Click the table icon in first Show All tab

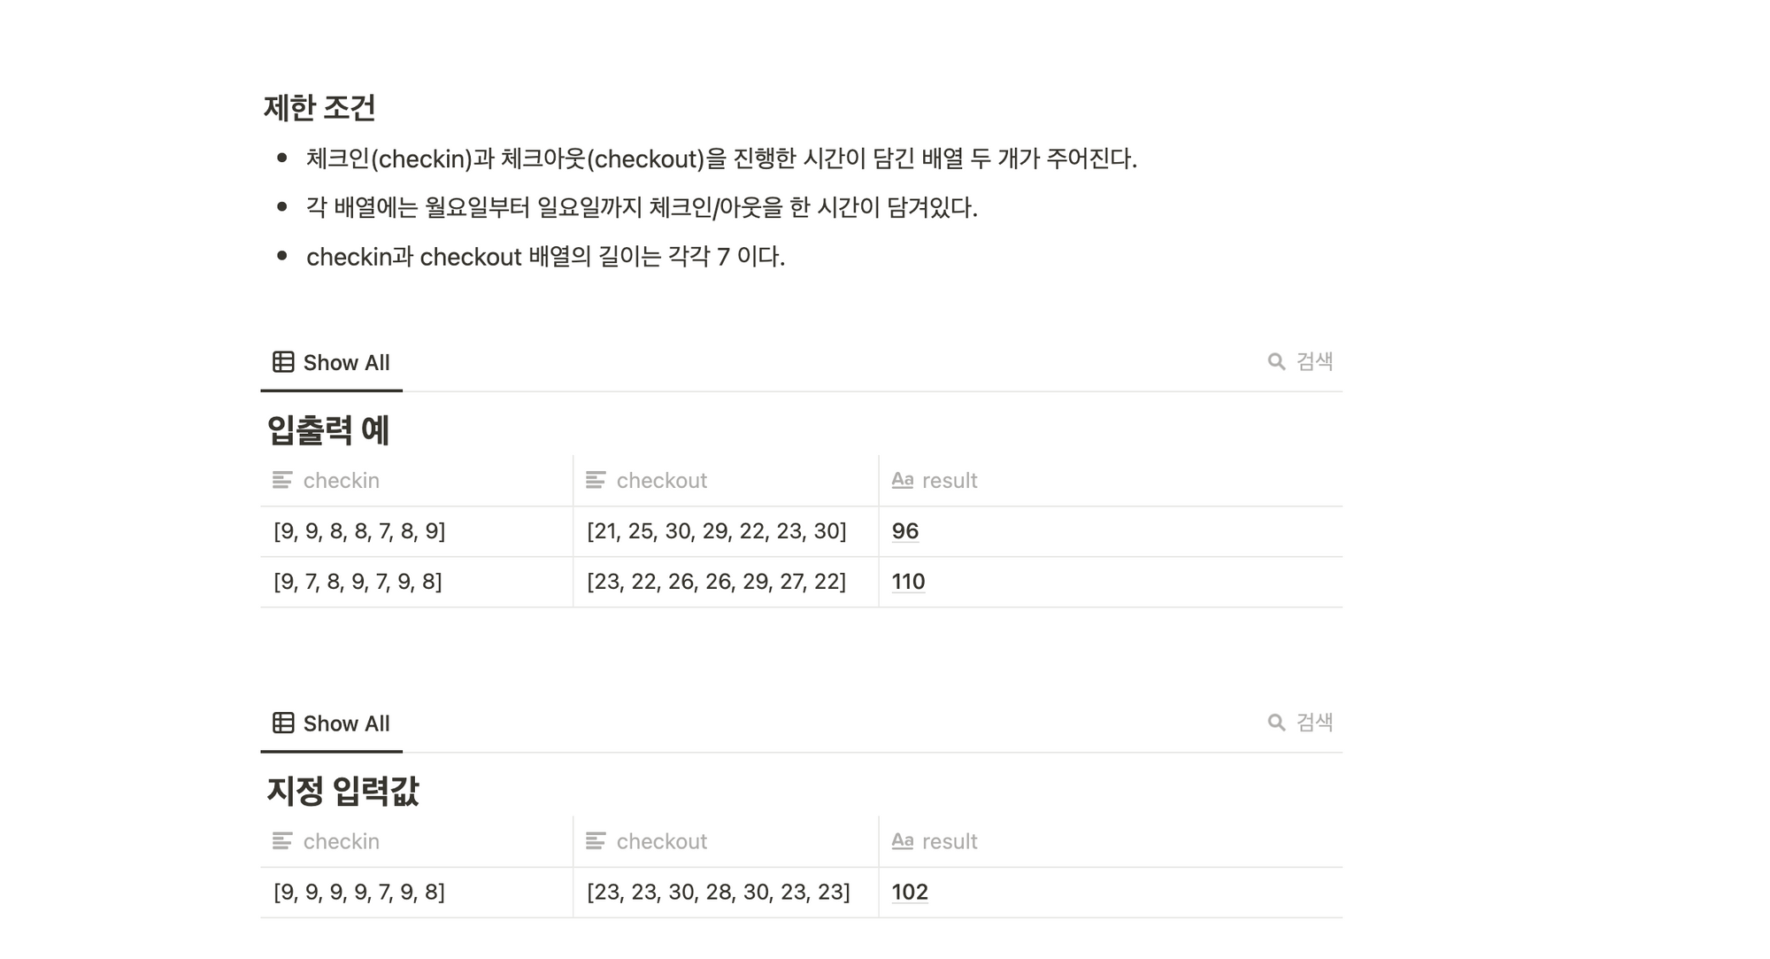(x=283, y=362)
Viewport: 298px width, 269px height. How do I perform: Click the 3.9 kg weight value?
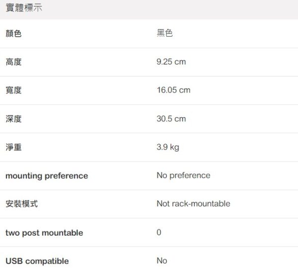click(167, 147)
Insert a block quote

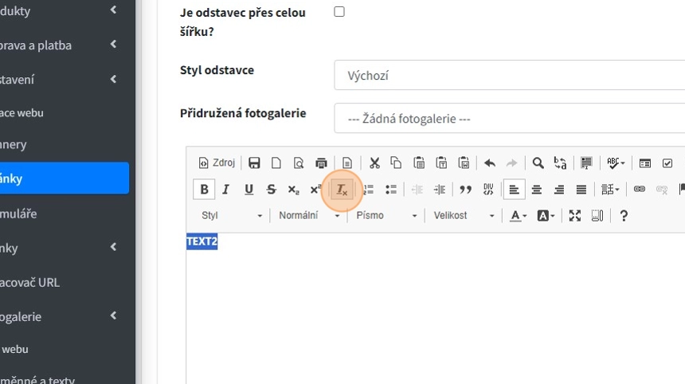click(466, 190)

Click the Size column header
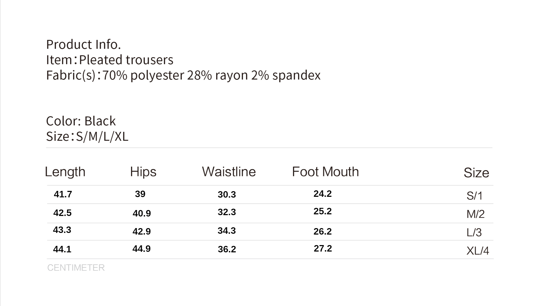point(476,173)
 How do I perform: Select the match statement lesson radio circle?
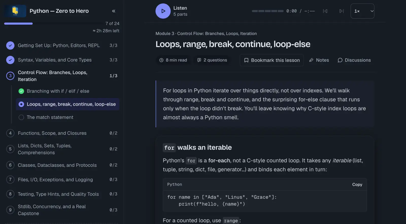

------------

- Task instructions
In the copy, omit the pictures and give every line of the data exactly.

- Task solution
Click the table icon in first Show All tab

(x=283, y=362)
Viewport: 298px width, 269px height. How do I perform: Click the 3.9 kg weight value?
click(167, 147)
Insert a block quote

click(466, 190)

Click the Size column header
point(476,173)
 How do I perform: Select the match statement lesson radio circle?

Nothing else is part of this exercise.